Stanislaw Sieniutycz
Power maximization approach is applied for fuel cells treated as flow engines driven by fluxes of chemical reagents and electrochemical mechanism of electric current generation. Analyzed are performance curves of a SOFC system and the effect of typical design and operating parameters on the cell performance. The theory combines a recent formalism worked out for chemical machines with the Faraday’s law which determines the intensity of the electric current generation. Steady-state model of a high-temperature SOFC is considered, which refers to constant chemical potentials of incoming hydrogen fuel and oxidant. Lowering of the cell voltage below its reversible value is attributed to polarizations and imperfect conversions of reactions. The power formula summarizes the effect of transport laws, irreversible polarizations and efficiency of power yield. The reversible electrochemical theory is extended to the case with dissipative chemical reactions; this case includes systems with incomplete conversions, characterized by ”reduced affinities” and an idle run voltage.

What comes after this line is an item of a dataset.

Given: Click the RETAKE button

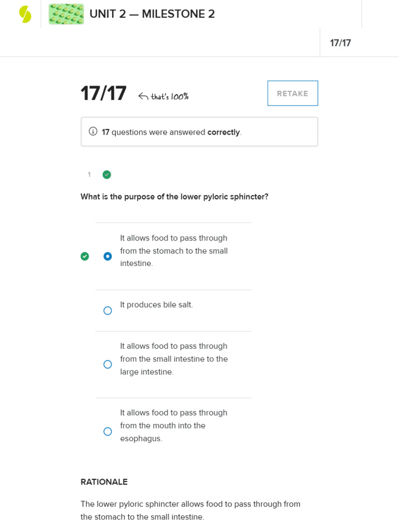Looking at the screenshot, I should [292, 94].
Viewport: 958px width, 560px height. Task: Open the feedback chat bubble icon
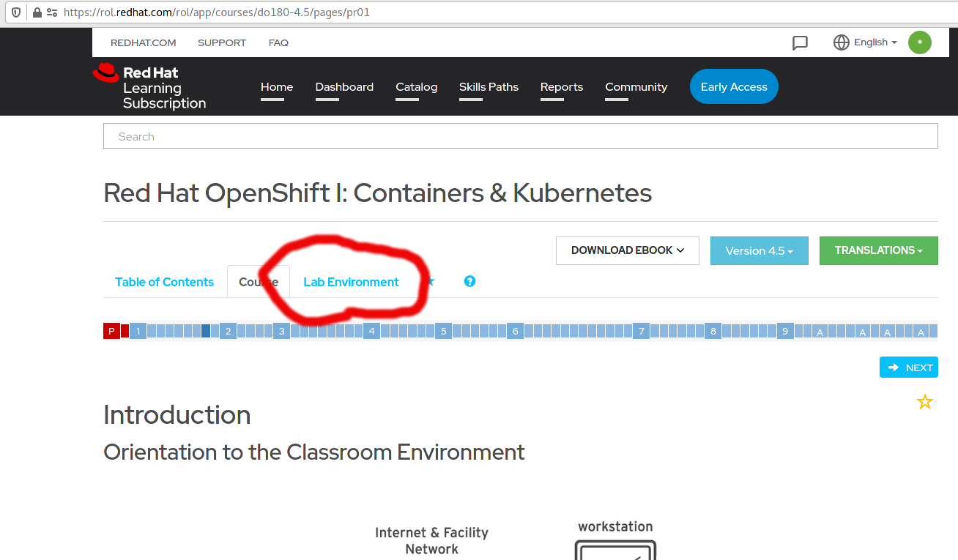800,42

The efficiency decrease is linked with thermodynamic and electrochemical irreversibilities expressed in terms of polarizations (activation, concentration and ohmic). Effect of incomplete conversions is modelled in a novel way assuming that substrates can be remained after the reaction and that side reactions may occur. Optimum and feasibility conditions are obtained and discussed for some important input parameters such as the effciency, power output, and electric current density of the cell. Calculations of the maximum power show that the data differ for power generated and consumed, and depend on parameters of the system, e.g., current intensity, number of mass transfer units, polarizations, electrode surface area, average chemical rate, etc.. These data provide bounds for SOFC energy generators, which are more exact and informative than reversible bounds for electrochemical transformation.
CYBERNETICS AND PHYSICS, VOL. 1, NO. 1, 2012, 67-72.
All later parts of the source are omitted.